Limitations include lack of information on medication use including statins, smoking prevalence and frequency, dietary habits, physical activity and other lifestyle factors, and biochemical measures such as LDL-C concentration in the study populations. There were few cancer events in FH group overall (n = 289). A greater number of FH patients or more events in the FH population are therefore likely to increase the precision of the results by reducing the wide CI observed for subgroups within the different lifestyle-related cancer sites. The FH population is likely to be more regularly followed up by physicians compared with the control population, which could cause cancer to be more easily detected in the FH population. This kind of detection bias would bias the incidence of cancer in the FH population upwards and cannot explain why we found a significantly lower risk of smoking-related cancer compared with the control population. It could, however, potentially explain why there was no difference in risk of cancer related to poor diet.

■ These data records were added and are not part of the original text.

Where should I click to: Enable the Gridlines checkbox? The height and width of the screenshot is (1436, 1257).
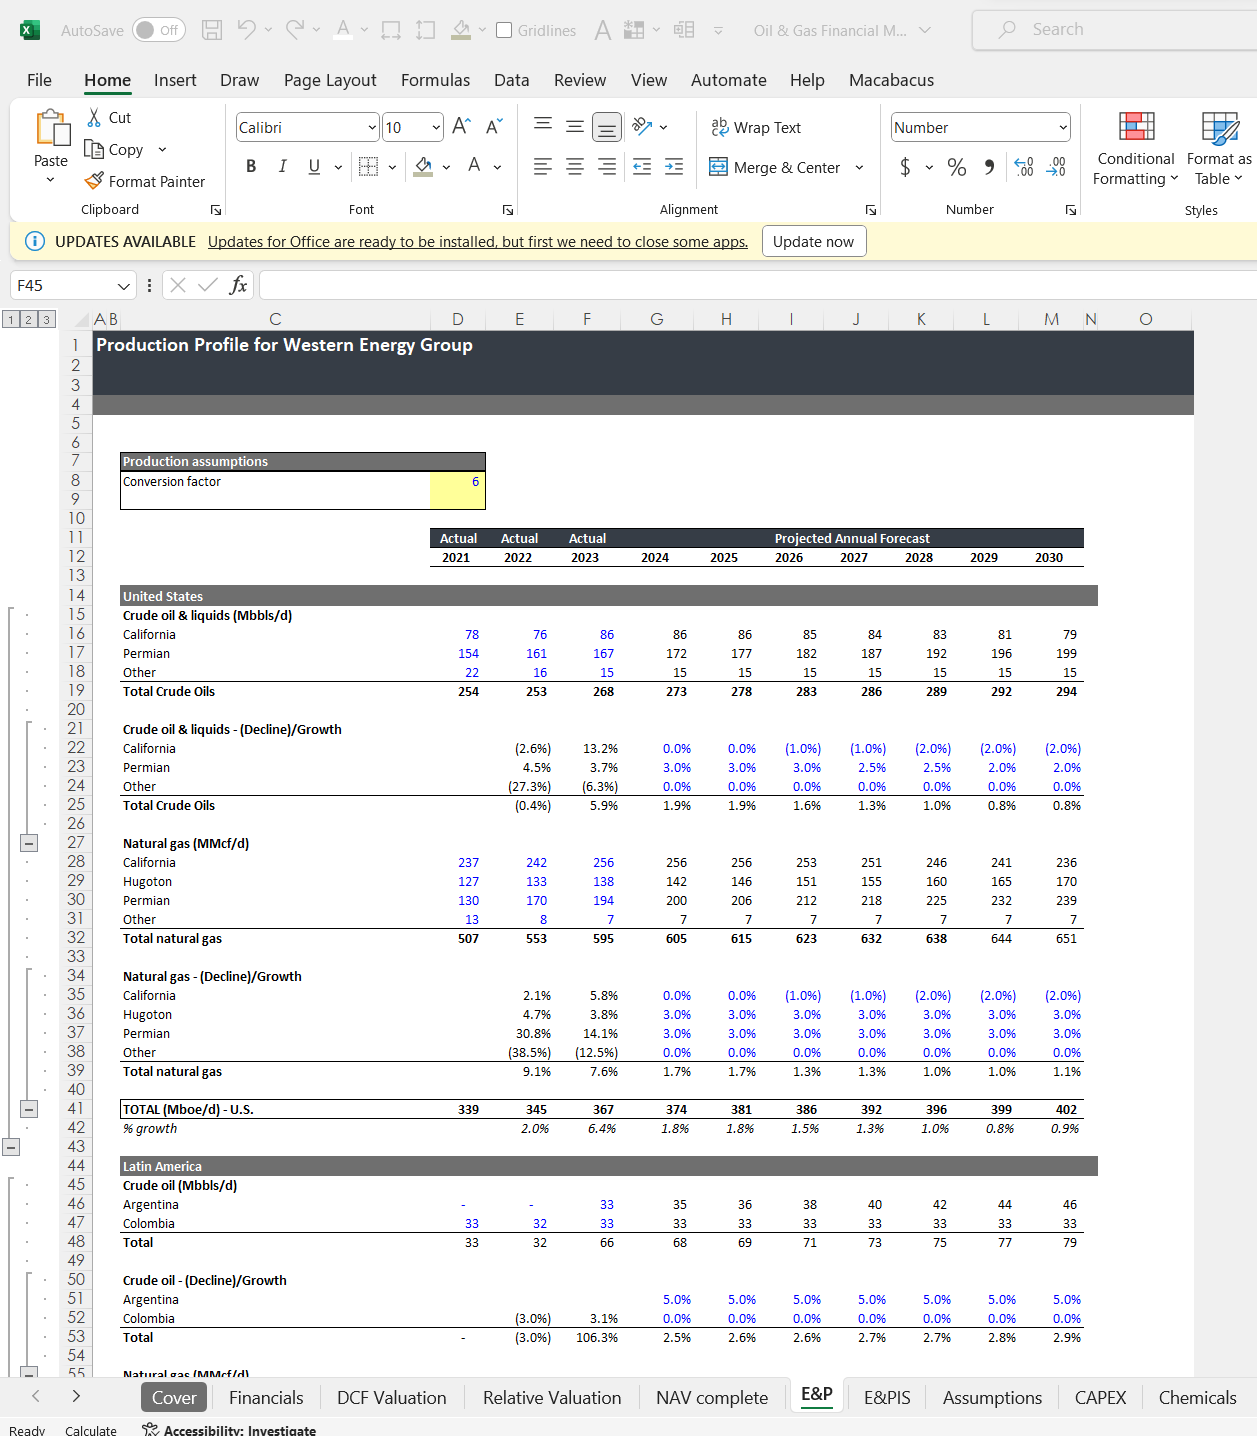pyautogui.click(x=502, y=30)
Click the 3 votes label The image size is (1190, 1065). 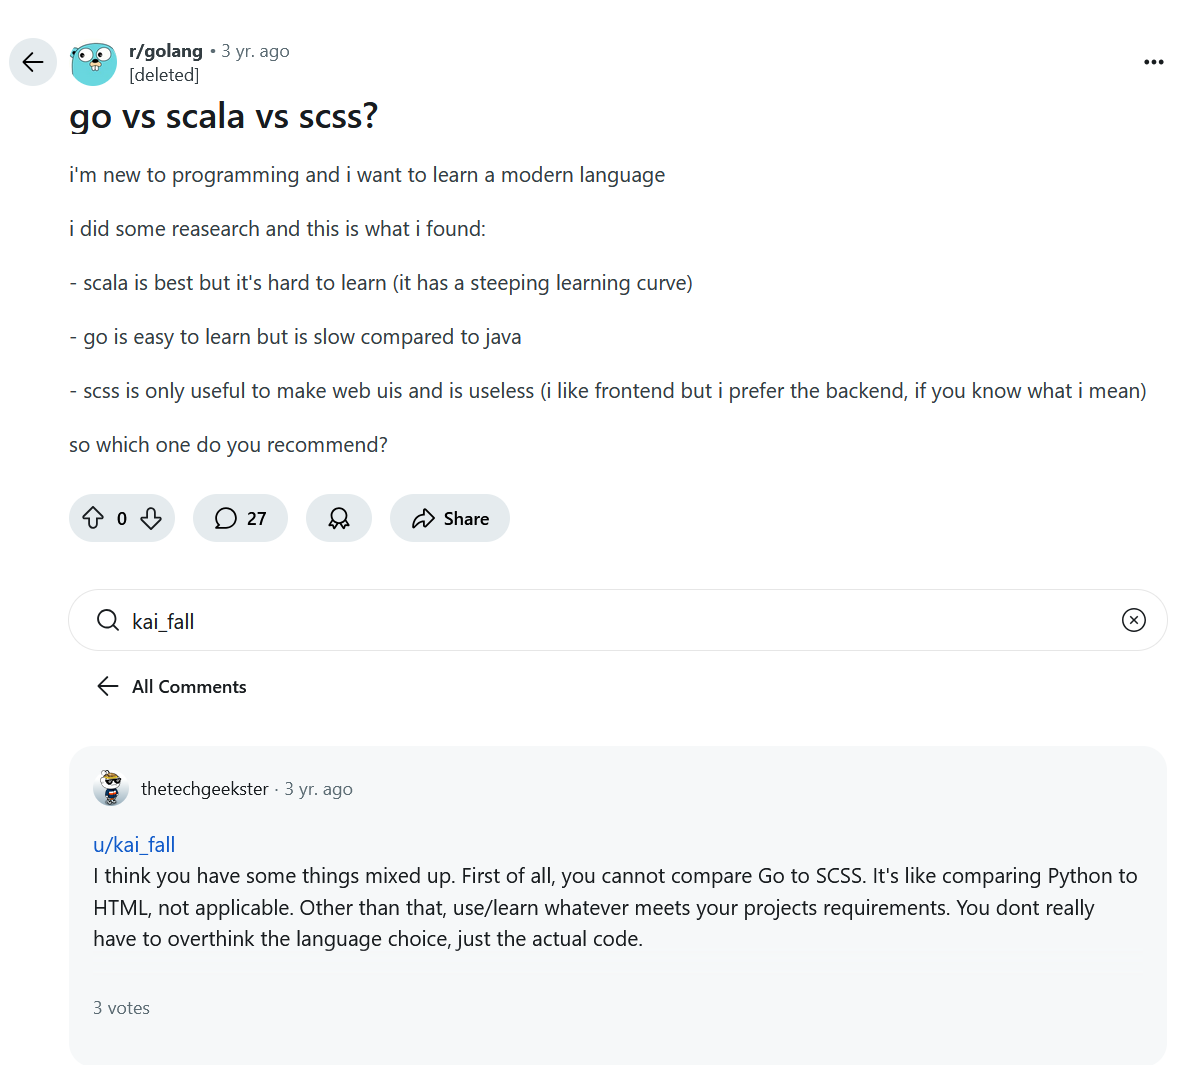121,1008
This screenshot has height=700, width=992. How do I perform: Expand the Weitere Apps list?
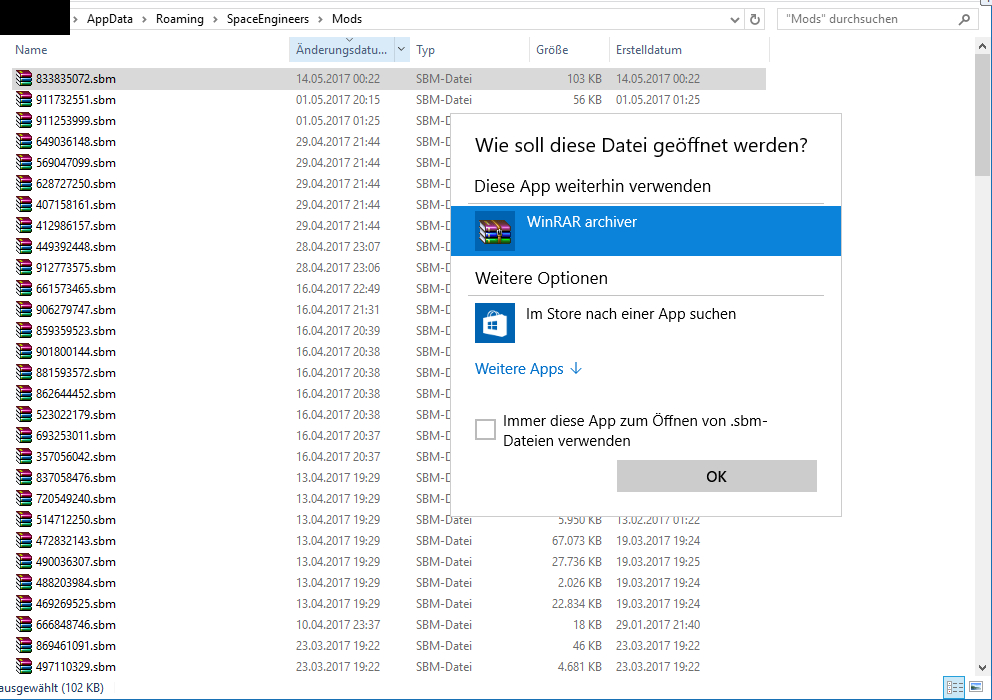click(x=528, y=369)
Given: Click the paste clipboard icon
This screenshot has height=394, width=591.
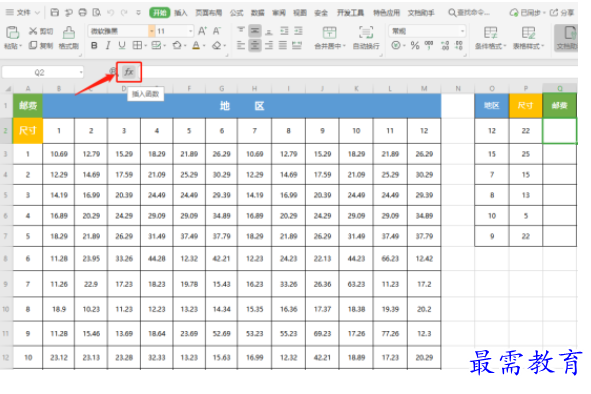Looking at the screenshot, I should (x=12, y=33).
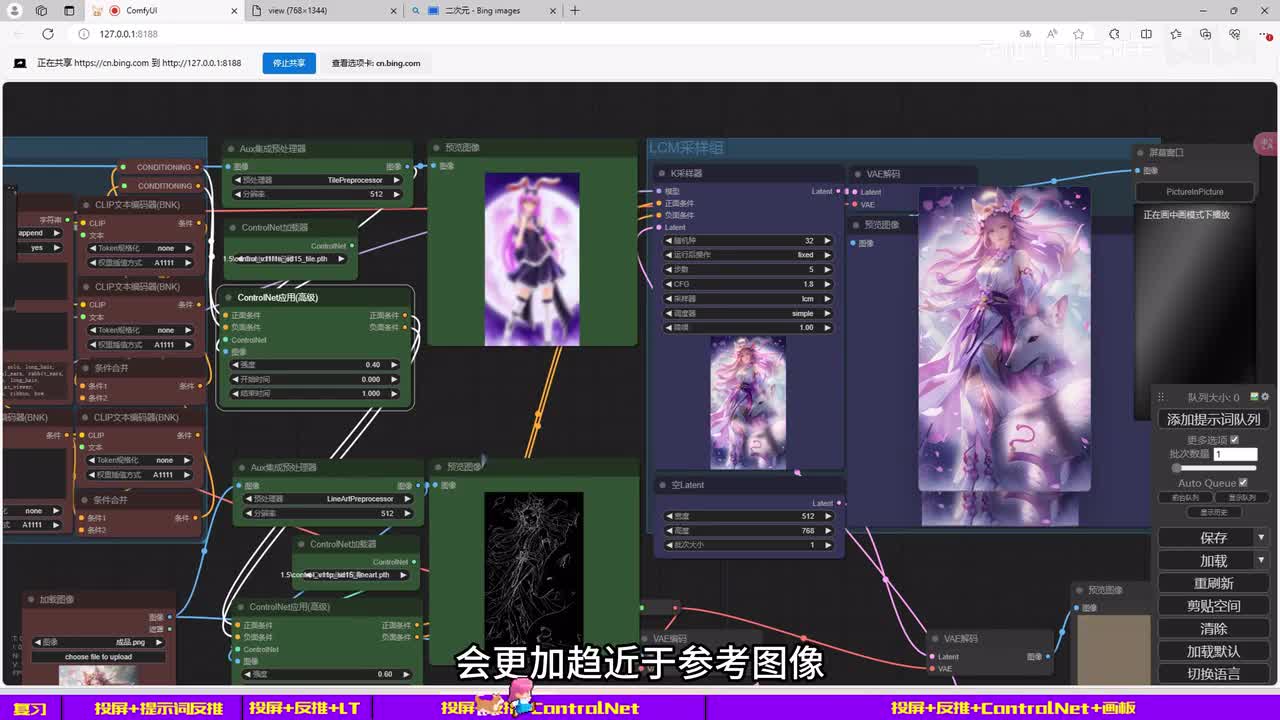
Task: Open the ComfyUI settings gear icon
Action: (1265, 397)
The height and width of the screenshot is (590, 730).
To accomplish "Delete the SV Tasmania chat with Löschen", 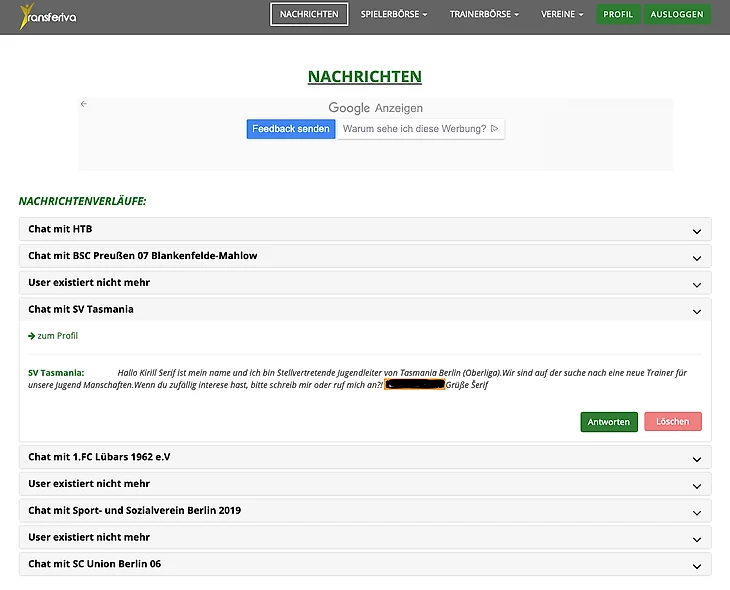I will click(x=673, y=422).
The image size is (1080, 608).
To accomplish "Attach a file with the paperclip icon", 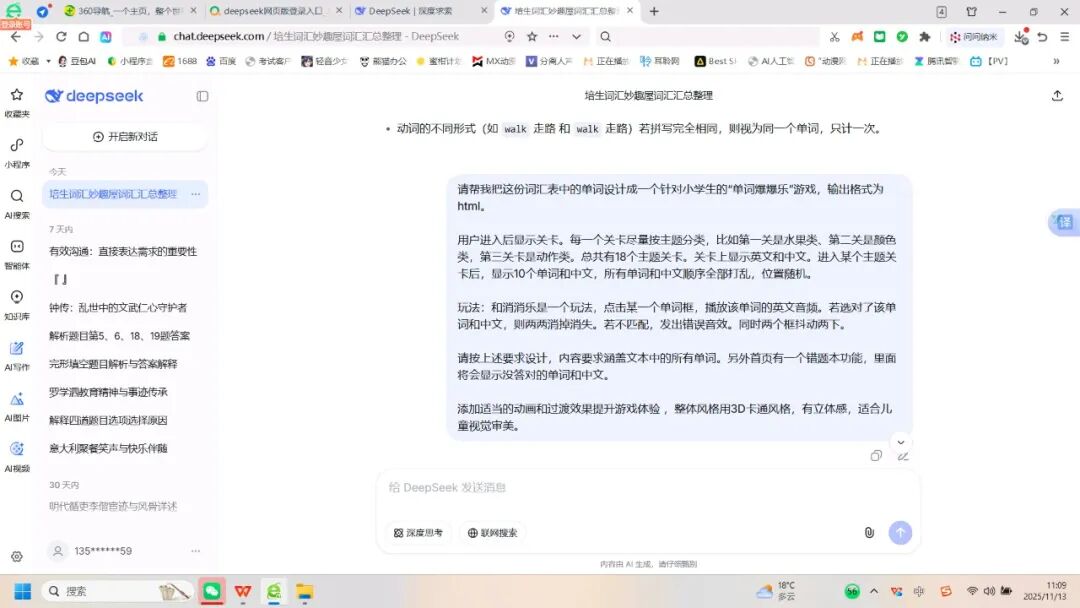I will [868, 532].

Additionally, there might be limitations regarding the individuals who gives their consent to be registered in the UCCG Registry of genetically verified FH, and as only about 1/3 (n = 8511) of all individuals assumed to have FH in Norway (~25000) are diagnosed, the current sample might not reflect the total FH population in Norway9. The low reservation rate (2.5%) to the study however strengthens the representativeness of the results.

Conclusion

In summary, a FH mutation and corresponding treatment was associated with reduced risk of smoking-related cancer in a FH population compared with matched controls, most likely due to a lower prevalence of smoking in the FH population. There was no difference in the risk of total cancer and cancer related to poor diet, physical inactivity, alcohol intake, and body fatness and weight gain between the FH population and the control population.